• Task requirements
For each line in the data that includes "computer", make a copy.

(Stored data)
--- START ---
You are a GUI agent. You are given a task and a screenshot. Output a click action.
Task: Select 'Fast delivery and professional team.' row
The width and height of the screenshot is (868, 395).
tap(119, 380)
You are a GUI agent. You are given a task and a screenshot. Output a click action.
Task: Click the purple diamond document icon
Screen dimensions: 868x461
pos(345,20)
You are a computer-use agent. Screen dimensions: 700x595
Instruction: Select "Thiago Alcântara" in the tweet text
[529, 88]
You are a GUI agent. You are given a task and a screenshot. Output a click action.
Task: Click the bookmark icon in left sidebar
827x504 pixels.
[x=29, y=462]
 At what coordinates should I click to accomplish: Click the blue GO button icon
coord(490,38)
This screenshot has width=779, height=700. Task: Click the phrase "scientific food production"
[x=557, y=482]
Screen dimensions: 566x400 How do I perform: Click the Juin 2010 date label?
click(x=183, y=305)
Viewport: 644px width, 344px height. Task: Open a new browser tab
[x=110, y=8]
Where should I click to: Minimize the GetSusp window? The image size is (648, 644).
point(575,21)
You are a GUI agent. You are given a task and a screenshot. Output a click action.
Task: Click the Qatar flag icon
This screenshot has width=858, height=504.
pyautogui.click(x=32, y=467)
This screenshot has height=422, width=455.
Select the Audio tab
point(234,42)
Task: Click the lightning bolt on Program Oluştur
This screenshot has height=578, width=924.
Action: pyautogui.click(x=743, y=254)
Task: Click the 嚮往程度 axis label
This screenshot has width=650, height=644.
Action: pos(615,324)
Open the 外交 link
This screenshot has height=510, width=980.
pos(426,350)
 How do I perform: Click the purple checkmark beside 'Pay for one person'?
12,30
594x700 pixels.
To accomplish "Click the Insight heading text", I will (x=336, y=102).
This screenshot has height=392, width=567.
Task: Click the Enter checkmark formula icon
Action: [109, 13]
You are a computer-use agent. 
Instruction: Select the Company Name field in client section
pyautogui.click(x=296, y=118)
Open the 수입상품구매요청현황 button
--- END ---
• Written answer
You are a computer-use agent. Screen dimensions: 700x595
You are a computer-use agent. 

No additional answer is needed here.